Eternos crimes, eternos castigos, eternos sucessos: um olhar para a obra imperecível (e genial) de Dostoiévski


Na vitrola, a canção Clair de Lune, de Debussy, era a sua única companhia. Os dedos, já acostumados, moviam-se num ritmo frenético. Na antiga máquina Remington, ela escrevia, dia após dia, uma história mais fantástica que a outra. Quando era questionada sobre a origem de sua inspiração primorosa, Janete Clair – a maior novelista de todos os tempos - respondia enfaticamente: da obra de Dostoiévski.

Algumas décadas depois, num confortável escritório localizado no Rio de Janeiro, um homem escreve tão compulsivamente quanto Janete - já não mais na antiga Remington - o próximo capítulo da história que vai ao ar logo mais à noite. Desde a sua estreia, ele conheceu a fama no seu significado mais completo. Em entrevistas, João Emanuel Carneiro, autor de novelas extraordinárias, revela o grande segredo do sucesso: também é um profundo admirador da obra de Fiodor Mikhailovich Dostoiévski.



Capa de uma antiga edição do livro O Duplo, de Dostoiévski. 
A obra - que narra a história de homens parecidos - serviu de inspiração para numerosas telenovelas, 
dentre elas: A Usurpadora, de Inês Rodena; O Outro, de Aguinaldo Silva, 
e Da Cor do Pecado, de João Emanuel Carneiro.
A imortalidade do escritor russo está na sua composição literária, mundialmente reconhecida, que mescla Psicologia, História e estudos sobre o cristianismo.

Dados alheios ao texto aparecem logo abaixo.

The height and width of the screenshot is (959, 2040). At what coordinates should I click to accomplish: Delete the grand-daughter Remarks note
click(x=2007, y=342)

Aliás, Dostoiévski recebeu uma criação cristã - que o levou a perscrutar a moral e a conduta humana. Influenciado por autores renomados de folhetins, como Balzac e Dieckens, e até pela literatura de cordel,  o romancista, nascido em Moscou, arquitetou tramas complexas que exploram o crime como instrumento de vingança e proteção.

Seus personagens travam verdadeiros conflitos interiores. Verdadeiros diálogos com a própria consciência. São marcados por profundos distúrbios mentais, mas, ao mesmo tempo, são profundamente humanos. Gestos, palavras e sentimentos são as pistas que recebemos do autor para desvendarmos suas tramas. Evidentemente, a psicologia está impregnada nesses elementos, pois apenas alguém com o conhecimento da mente humana poderia se utilizar desses recursos subliminares para planejar histórias desse tipo.

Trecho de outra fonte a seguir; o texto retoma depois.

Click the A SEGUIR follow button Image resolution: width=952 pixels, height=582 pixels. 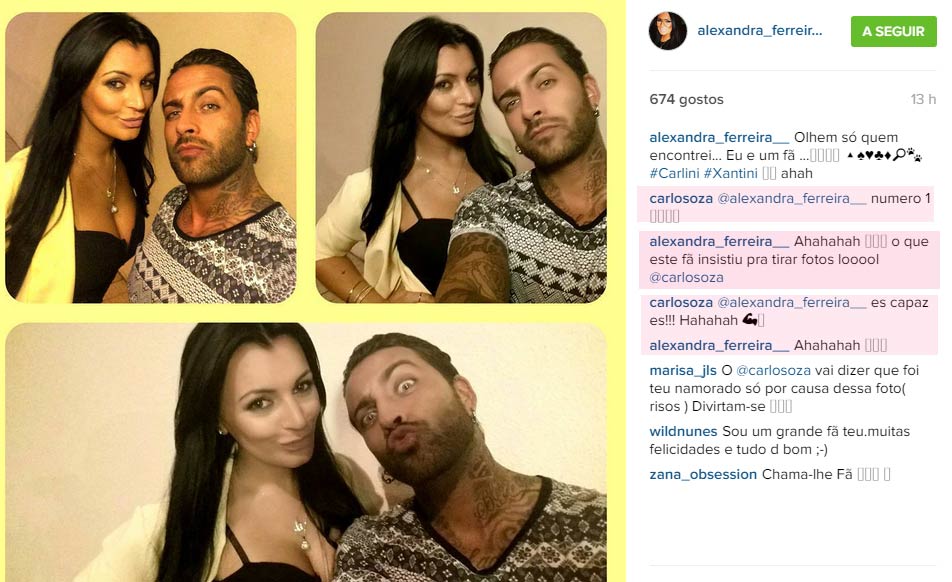point(893,32)
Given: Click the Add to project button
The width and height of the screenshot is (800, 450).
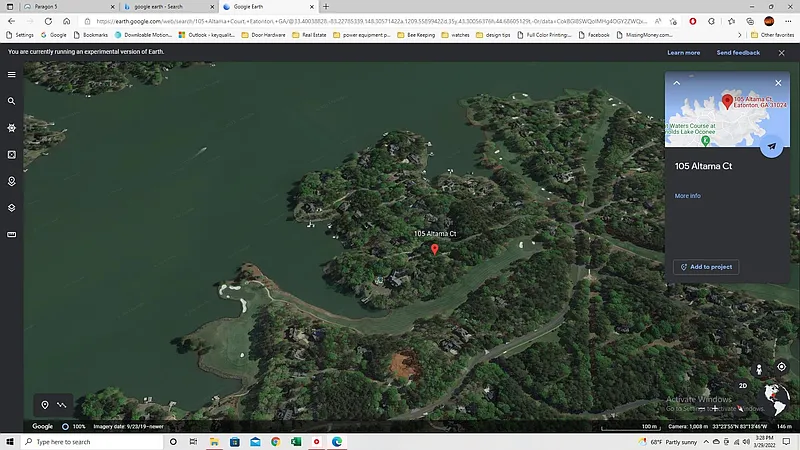Looking at the screenshot, I should pos(706,267).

Ler Crime e Castigo, publicado em 1866, é como imergir num pesadelo. Ou contemplar a mente de um criminoso que tem medo, mas se justifica pela atrocidade que cometeu. As condições humanas e a miséria, também são temas recorrentes na obra de Dostoiévski. No ponto de vista literário, é impossível limitá-lo a um único gênero. Crime e Castigo vai de um requintado romance policial a uma obra complexa de psicanálise - digna de Freud.  

É possível encontrarmos os personagens complexos e os enredos intrincados criados por Dostoiévski transmutados em telenovelas, peças teatrais, filmes e seriados de serial-killers. Aliás, parece que toda a produção cultural a partir do século XX bebe em Dostoiévski. Paixão e fúria, amor e ódio, crime e arrependimento são elementos fundamentais que saltam das páginas de seus escritos.

Sua influência sobre toda a literatura universal é avassaladora. Sem Dostoiévski, não seriam possíveis pesquisas em profundidade de psicólogos como Nietzsche e Freud. O criador de Raskólnikof arrasta, arrebata e seduz de forma perturbadora. Como afirmou Stefan Zweig no prefácio de uma antiga edição de Crime e Castigo: “As relações entre Dostoiévski e os seus leitores não são tão afetuosas nem agradáveis; é um conflito de instinto perigoso, cruel, voluptuoso. Nossa curiosidade, nosso interesse não lhe bastam; quer a nossa alma e o nosso corpo.”